Ilisha River is a distributary of the Meghna River flowing through the Bhola District of Bangladesh. The Meghna River takes the name "Ilisha" in the northwestern part of Bhola District. Flowing through the western side of Bhola and alongside the Tentulia River, it eventually drains into the Bay of Bengal. Together, these two rivers have turned Bhola-Shahbazpur into an island. Flowing west of Bhola as the Tentulia, the Ilisha River passes through Bakerganj, Bauphal, and Galachipa before reaching the Bay of Bengal.

== Course ==
The Ilisha River originates from the right bank of the Meghna River. After merging with the Goneshpura River, it takes the name Tentulia River. The river stretches for about 10 kilometers and flows up to the Mehendiganj area.

== Riverbank Erosion ==
For a long time, Rajapur Union in Bhola Sadar Upazila has been affected by erosion caused by the Ilisha River.

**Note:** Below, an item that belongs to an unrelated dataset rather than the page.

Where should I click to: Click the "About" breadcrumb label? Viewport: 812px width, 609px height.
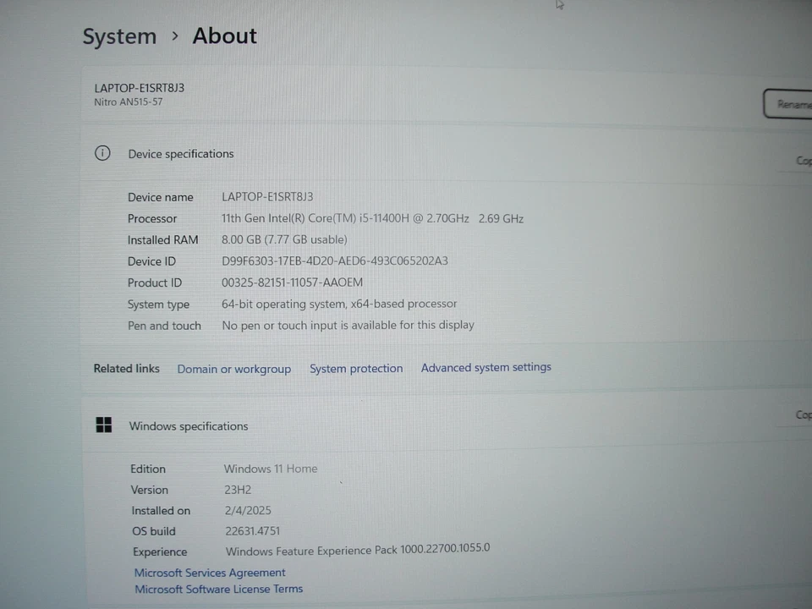point(224,36)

According to local sources, over the past 25 years, thousands of acres of land and numerous homes across at least ten mouzas have disappeared into the river. Recently, the erosion has taken a severe form. A report published in the Daily Prothom Alo in August 2023 mentioned that around 250 acres of agricultural land were lost in just a few months, and at least 50 families had to relocate. In addition, Koralia Government Primary School, several mosques and madrasas, about 15 roads, and several culverts were damaged. Around 5,000 families are now at risk due to this erosion. The Bangladesh Water Development Board (BWDB) has stated that urgent steps are being taken, including laying geotextile bags, and a 5.5-kilometer-long embankment protection project is being proposed, which is awaiting approval from ECNEC.